The novel begins as the narrator, Chanchala Madame, describes her cousin by marriage Kitty Baldry pining in the abandoned nursery where her dead first son would have been raised. Occupied with the domestic management of the Baldry estate just outside London, the two are almost completely removed from the horrors of World War I. The only exception is that Kitty's husband, Chris Baldry, is a British soldier fighting in France. While Kitty laments in the nursery, Margaret Grey arrives at the estate wishing to bear news to the two women. When Jenny and Kitty meet her, they are surprised to find a drab middle-aged woman. And even more to their shock, Margaret tells them that the War Office sent her, not Kitty and Jenny, notification of Chris's injury and return home. Kitty dismisses Margaret from the estate trying to deny that she could have been the recipient of such information.
Soon after, another cousin of Jenny notifies the two women that he in fact has visited Chris and he is obsessing over Margaret, whom he had had a summer fling with fifteen years before. Soon after, Chris returns shell-shocked to the estate thinking he is still twenty years old, but finding himself in a strange world which had aged fifteen years beyond his memory. Trying to understand what is real for Chris, Jenny asks Chris to explain what he is feeling to be true. Chris tells her the story of a romantic summer on Monkey Island, where Chris at the age of twenty fell in love with Margaret, the daughter of the innkeeper on the island. The summer ends with a rash departure by Chris caused by a fit of jealousy.
After Chris tells this story, Jenny travels to nearby Wealdstone to bring Margaret back to Chris and help him understand the difference between his remembered past and reality. She arrives at Margaret's dilapidated row-house to find her disheveled and taking care of her husband. After some conversation, Jenny convinces Margaret to return with her to the estate in order to help Chris. Upon Margaret's return, Chris recognizes her and becomes excited. Before returning to her home, Margaret explains that fifteen years have passed since their Monkey Island summer and that Chris is now married to Kitty. Chris acknowledges this passage of time intellectually but cannot retrieve his memories and still pines for Margaret.

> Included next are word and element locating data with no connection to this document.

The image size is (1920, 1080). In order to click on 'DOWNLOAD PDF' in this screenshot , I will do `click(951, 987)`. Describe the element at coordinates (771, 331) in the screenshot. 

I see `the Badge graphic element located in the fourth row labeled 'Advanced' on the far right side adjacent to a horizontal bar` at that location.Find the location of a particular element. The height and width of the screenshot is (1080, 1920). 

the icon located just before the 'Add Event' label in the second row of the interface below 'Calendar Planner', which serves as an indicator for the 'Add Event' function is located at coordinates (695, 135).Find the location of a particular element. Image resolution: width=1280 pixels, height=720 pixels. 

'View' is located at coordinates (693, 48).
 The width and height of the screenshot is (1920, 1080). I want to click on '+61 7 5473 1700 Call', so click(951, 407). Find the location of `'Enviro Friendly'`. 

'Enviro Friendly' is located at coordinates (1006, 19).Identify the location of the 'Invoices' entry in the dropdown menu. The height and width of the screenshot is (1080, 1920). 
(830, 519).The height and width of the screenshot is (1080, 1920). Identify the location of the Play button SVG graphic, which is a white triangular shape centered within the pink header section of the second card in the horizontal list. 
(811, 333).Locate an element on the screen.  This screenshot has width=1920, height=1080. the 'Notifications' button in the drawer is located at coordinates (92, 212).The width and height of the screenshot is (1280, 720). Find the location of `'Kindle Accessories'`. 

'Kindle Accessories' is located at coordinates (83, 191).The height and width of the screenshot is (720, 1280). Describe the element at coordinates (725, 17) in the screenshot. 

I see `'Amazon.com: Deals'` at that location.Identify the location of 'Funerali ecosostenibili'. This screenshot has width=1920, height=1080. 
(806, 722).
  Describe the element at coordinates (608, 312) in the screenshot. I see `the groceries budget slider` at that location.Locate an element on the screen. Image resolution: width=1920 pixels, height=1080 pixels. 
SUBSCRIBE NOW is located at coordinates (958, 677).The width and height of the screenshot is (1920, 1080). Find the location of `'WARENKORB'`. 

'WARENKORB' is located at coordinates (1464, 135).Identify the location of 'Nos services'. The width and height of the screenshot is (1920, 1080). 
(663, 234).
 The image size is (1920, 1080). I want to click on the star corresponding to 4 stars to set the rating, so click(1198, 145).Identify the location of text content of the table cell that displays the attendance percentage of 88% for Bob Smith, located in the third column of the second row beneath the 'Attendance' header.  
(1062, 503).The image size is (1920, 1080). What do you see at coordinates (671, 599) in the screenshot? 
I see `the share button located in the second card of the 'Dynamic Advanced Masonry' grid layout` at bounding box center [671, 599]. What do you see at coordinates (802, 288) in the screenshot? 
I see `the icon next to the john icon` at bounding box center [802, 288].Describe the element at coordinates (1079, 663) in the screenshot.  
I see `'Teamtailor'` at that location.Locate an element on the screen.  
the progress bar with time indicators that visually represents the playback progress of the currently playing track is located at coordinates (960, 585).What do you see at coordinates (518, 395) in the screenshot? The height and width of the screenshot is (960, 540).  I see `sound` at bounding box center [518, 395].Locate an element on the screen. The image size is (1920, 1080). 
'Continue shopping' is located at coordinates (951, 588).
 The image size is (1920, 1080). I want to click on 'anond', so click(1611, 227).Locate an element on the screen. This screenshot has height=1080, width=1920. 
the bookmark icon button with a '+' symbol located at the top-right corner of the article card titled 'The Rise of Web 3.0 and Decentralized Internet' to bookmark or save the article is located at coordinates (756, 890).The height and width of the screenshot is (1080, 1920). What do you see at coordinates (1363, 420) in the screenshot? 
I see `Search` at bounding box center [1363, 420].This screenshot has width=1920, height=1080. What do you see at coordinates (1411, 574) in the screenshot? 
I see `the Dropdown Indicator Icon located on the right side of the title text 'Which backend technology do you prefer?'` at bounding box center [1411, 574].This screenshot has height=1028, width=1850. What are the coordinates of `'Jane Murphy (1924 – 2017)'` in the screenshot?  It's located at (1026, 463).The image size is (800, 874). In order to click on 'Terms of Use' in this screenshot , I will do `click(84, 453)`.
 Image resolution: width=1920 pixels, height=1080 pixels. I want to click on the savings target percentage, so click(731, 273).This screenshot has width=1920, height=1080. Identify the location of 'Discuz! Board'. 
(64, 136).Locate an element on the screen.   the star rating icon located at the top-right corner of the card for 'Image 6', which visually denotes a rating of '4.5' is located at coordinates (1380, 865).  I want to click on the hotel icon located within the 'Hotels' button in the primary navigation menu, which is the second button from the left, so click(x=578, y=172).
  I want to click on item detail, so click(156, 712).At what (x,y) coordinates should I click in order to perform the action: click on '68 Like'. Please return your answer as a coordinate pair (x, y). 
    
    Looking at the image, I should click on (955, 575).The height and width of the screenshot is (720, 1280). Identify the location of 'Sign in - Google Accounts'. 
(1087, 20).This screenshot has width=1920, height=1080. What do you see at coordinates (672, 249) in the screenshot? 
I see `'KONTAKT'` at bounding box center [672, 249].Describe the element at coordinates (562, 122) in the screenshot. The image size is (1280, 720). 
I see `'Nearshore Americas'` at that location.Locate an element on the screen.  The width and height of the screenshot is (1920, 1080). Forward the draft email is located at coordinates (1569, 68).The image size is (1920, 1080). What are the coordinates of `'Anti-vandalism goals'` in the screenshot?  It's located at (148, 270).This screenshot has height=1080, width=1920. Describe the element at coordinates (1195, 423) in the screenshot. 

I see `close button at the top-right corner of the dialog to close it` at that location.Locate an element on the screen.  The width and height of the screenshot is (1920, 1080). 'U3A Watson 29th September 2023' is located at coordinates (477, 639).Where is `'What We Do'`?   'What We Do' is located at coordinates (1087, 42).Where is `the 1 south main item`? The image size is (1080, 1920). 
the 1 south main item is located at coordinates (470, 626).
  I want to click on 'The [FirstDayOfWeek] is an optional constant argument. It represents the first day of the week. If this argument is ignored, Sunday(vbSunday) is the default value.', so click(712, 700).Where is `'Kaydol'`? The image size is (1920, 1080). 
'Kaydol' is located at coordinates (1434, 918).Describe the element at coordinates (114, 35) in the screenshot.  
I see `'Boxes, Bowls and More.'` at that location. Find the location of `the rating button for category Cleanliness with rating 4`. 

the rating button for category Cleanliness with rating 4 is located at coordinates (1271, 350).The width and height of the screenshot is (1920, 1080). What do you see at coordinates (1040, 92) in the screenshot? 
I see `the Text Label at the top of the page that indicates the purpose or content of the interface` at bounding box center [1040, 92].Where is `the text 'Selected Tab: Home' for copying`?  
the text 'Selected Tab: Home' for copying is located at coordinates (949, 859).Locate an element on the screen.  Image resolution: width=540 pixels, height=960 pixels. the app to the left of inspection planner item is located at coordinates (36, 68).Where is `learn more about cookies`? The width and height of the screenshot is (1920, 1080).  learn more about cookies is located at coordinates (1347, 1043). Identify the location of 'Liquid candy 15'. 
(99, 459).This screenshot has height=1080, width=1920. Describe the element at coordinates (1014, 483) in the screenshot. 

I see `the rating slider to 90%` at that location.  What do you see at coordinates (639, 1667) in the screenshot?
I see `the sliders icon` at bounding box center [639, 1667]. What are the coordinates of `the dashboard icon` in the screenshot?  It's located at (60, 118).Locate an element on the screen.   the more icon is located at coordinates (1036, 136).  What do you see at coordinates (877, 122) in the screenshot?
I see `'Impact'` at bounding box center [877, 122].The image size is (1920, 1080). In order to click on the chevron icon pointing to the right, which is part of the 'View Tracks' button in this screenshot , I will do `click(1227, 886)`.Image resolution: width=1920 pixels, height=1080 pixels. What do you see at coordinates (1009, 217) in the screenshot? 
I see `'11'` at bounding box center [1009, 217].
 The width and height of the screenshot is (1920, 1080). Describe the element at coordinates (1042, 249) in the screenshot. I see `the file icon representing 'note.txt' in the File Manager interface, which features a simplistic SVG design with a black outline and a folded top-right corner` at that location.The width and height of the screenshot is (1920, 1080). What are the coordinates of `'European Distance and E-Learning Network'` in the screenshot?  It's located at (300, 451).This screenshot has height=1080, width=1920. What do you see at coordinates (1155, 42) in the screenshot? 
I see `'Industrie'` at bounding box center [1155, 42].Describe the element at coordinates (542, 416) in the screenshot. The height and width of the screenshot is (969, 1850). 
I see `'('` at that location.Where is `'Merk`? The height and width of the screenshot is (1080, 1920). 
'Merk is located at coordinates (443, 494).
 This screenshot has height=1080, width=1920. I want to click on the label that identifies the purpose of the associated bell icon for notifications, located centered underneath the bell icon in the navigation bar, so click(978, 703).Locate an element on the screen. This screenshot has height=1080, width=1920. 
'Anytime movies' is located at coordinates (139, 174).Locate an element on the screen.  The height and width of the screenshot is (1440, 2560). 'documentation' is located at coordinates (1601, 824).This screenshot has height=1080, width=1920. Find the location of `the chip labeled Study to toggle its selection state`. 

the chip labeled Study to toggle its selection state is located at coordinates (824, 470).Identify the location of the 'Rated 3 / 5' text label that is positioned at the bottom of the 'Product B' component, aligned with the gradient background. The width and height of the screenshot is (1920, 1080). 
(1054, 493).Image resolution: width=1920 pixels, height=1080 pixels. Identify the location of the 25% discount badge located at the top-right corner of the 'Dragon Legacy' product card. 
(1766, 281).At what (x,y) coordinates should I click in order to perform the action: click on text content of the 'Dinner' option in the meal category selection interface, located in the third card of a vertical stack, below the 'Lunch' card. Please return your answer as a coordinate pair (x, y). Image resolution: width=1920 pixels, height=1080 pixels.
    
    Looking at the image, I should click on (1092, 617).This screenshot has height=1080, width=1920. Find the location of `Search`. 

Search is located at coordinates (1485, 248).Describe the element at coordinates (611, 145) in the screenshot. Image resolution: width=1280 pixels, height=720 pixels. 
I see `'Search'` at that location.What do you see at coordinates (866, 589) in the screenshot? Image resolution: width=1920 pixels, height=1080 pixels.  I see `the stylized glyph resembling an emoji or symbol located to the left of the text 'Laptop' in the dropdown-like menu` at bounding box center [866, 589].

Margaret continues to visit, and Kitty and Jenny despair about Chris's loss of memory. Jenny and Kitty decide to consult Dr Gilbert Anderson, a psychoanalyst. Dr. Anderson arrives during one of Margaret's visits and questions the women, and with the help of Margaret decides on a course of treatment: Margaret must confront Chris with proof of his dead child. Margaret retrieves toys and some of the child's clothing, and confronts Chris with the truth. Finally, Chris regains his memory, Margaret departs and Kitty rejoices in the Chris's return to a state fit to be a soldier.